- _Given exercise_
Can you quote every line of the material below word for word, with nothing left out or changed?

A data block
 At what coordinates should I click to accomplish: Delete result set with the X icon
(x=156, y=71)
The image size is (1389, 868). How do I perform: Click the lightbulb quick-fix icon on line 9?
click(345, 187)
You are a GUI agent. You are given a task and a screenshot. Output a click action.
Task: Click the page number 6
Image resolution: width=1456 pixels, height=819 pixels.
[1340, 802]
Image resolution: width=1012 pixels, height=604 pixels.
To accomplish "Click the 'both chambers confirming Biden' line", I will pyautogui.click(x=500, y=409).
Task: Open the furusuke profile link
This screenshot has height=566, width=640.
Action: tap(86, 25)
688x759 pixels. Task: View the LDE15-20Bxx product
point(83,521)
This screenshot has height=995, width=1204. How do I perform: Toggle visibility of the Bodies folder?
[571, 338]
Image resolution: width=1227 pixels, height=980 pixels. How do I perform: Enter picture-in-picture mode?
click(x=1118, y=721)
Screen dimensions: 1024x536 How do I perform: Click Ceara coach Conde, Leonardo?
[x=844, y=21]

- _Full response_
 At what coordinates should I click to accomplish: Delete result set with the X icon
(x=156, y=71)
The image size is (1389, 868). How do I perform: Click the lightbulb quick-fix icon on line 9?
click(345, 187)
You are a GUI agent. You are given a task and a screenshot. Output a click action.
Task: Click the page number 6
Image resolution: width=1456 pixels, height=819 pixels.
[1340, 802]
Image resolution: width=1012 pixels, height=604 pixels.
To accomplish "Click the 'both chambers confirming Biden' line", I will pyautogui.click(x=500, y=409).
Task: Open the furusuke profile link
This screenshot has height=566, width=640.
Action: tap(86, 25)
688x759 pixels. Task: View the LDE15-20Bxx product
point(83,521)
This screenshot has height=995, width=1204. How do I perform: Toggle visibility of the Bodies folder?
[571, 338]
Image resolution: width=1227 pixels, height=980 pixels. How do I perform: Enter picture-in-picture mode?
click(x=1118, y=721)
Screen dimensions: 1024x536 How do I perform: Click Ceara coach Conde, Leonardo?
[x=844, y=21]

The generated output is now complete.